▶ _Source data_:
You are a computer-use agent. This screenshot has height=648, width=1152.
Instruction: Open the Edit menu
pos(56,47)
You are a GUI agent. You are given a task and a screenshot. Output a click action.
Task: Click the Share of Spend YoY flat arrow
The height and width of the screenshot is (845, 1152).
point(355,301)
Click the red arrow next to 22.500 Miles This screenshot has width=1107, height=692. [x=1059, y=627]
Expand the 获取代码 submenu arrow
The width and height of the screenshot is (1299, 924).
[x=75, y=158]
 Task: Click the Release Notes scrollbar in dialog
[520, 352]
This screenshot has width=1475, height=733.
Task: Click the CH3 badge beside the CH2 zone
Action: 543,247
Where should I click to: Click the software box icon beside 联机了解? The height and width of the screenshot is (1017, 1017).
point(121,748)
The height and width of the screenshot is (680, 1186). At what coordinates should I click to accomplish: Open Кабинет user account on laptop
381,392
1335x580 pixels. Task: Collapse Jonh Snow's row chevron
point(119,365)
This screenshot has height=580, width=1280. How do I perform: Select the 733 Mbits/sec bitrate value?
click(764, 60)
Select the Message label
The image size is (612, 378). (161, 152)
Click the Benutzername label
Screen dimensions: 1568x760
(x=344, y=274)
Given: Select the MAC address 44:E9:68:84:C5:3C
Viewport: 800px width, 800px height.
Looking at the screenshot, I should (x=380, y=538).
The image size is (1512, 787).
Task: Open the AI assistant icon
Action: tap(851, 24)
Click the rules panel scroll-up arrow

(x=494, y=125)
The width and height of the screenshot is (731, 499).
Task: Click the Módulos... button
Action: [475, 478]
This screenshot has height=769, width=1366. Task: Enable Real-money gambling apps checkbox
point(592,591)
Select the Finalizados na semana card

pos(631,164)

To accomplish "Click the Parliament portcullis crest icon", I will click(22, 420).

▶ _What to do_:
Give back the whole listing above. Keep every character the same.

▶ _Solution_:
You are a computer-use agent. This screenshot has height=648, width=1152.
Instruction: Open the Edit menu
pos(56,47)
You are a GUI agent. You are given a task and a screenshot. Output a click action.
Task: Click the Share of Spend YoY flat arrow
The height and width of the screenshot is (845, 1152).
point(355,301)
Click the red arrow next to 22.500 Miles This screenshot has width=1107, height=692. [x=1059, y=627]
Expand the 获取代码 submenu arrow
The width and height of the screenshot is (1299, 924).
[x=75, y=158]
 Task: Click the Release Notes scrollbar in dialog
[520, 352]
This screenshot has width=1475, height=733.
Task: Click the CH3 badge beside the CH2 zone
Action: 543,247
Where should I click to: Click the software box icon beside 联机了解? The height and width of the screenshot is (1017, 1017).
point(121,748)
The height and width of the screenshot is (680, 1186). At what coordinates should I click to accomplish: Open Кабинет user account on laptop
381,392
1335x580 pixels. Task: Collapse Jonh Snow's row chevron
point(119,365)
This screenshot has height=580, width=1280. How do I perform: Select the 733 Mbits/sec bitrate value?
click(764, 60)
Select the Message label
The image size is (612, 378). (161, 152)
Click the Benutzername label
Screen dimensions: 1568x760
(x=344, y=274)
Given: Select the MAC address 44:E9:68:84:C5:3C
Viewport: 800px width, 800px height.
Looking at the screenshot, I should (x=380, y=538).
The image size is (1512, 787).
Task: Open the AI assistant icon
Action: tap(851, 24)
Click the rules panel scroll-up arrow

(x=494, y=125)
The width and height of the screenshot is (731, 499).
Task: Click the Módulos... button
Action: [475, 478]
This screenshot has height=769, width=1366. Task: Enable Real-money gambling apps checkbox
point(592,591)
Select the Finalizados na semana card

pos(631,164)

To accomplish "Click the Parliament portcullis crest icon", I will click(22, 420).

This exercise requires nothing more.